Gigantism and Acromegaly Due to Xq26 Microduplications and GPR101 Mutation

Background: Increased secretion of growth hormone leads to gigantism in children and acromegaly in adults; the genetic causes of gigantism and acromegaly are poorly understood.

Methods: We performed clinical and genetic studies of samples obtained from 43 patients with gigantism and then sequenced an implicated gene in samples from 248 patients with acromegaly.

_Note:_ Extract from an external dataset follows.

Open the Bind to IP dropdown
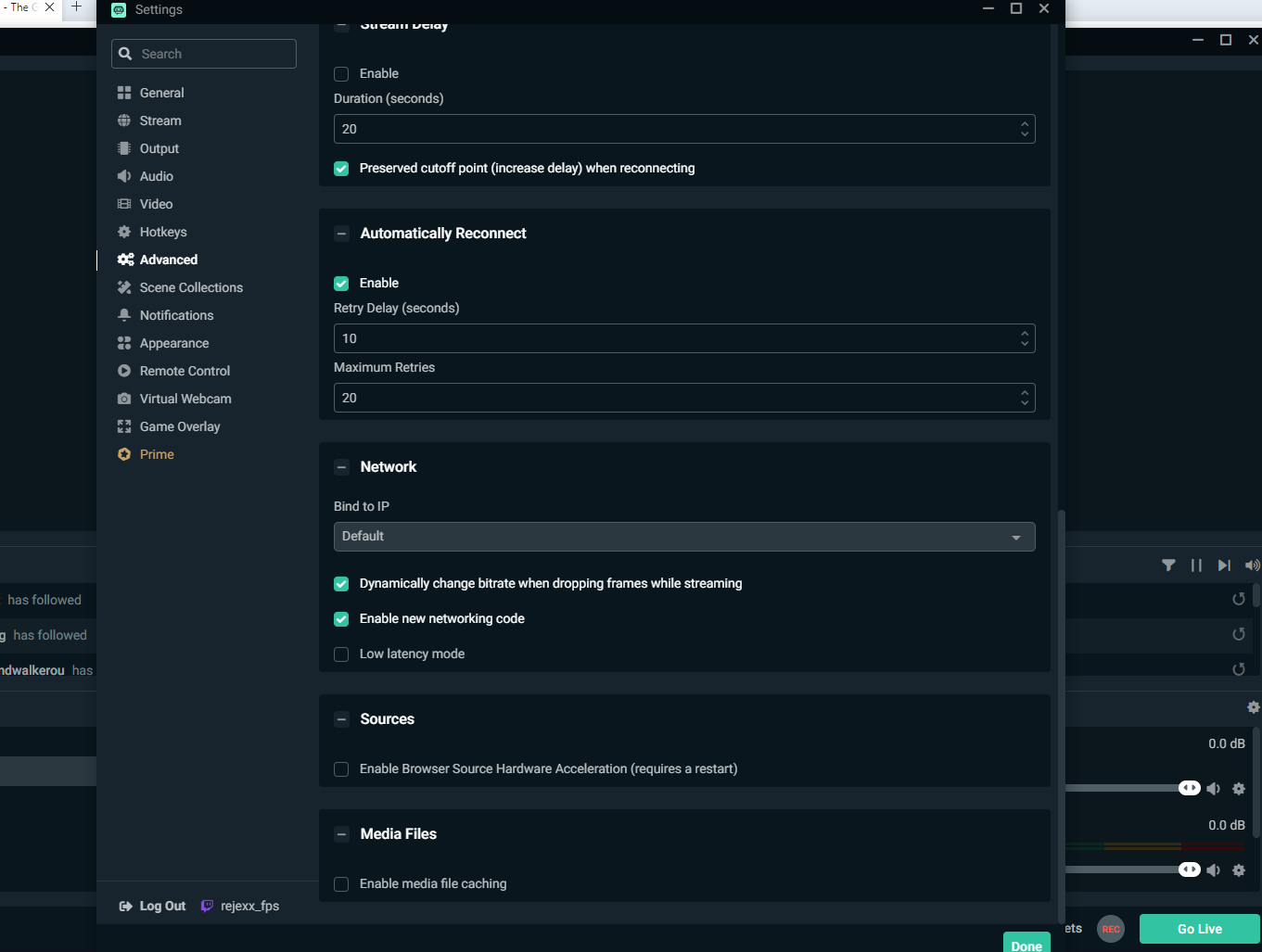The height and width of the screenshot is (952, 1262). [683, 537]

Results: We observed microduplication on chromosome Xq26.3 in samples from 13 patients with gigantism; of these samples, 4 were obtained from members of two unrelated kindreds, and 9 were from patients with sporadic cases. All the patients had disease onset during early childhood. Of the patients with gigantism who did not carry an Xq26.3 microduplication, none presented before the age of 5 years. Genomic characterization of the Xq26.3 region suggests that the microduplications are generated during chromosome replication and that they contain four protein-coding genes. Only one of these genes, GPR101, which encodes a G-protein-coupled receptor, was overexpressed in patients' pituitary lesions. We identified a recurrent GPR101 mutation (p.E308D) in 11 of 248 patients with acromegaly, with the mutation found mostly in tumors. When the mutation was transfected into rat GH3 cells, it led to increased release of growth hormone and proliferation of growth hormone-producing cells.

Conclusions: We describe a pediatric disorder (which we have termed X-linked acrogigantism [X-LAG]) that is caused by an Xq26.3 genomic duplication and is characterized by early-onset gigantism resulting from an excess of growth hormone. Duplication of GPR101 probably causes X-LAG. We also found a recurrent mutation in GPR101 in some adults with acromegaly. (Funded by the Eunice Kennedy Shriver National Institute of Child Health and Human Development and others.).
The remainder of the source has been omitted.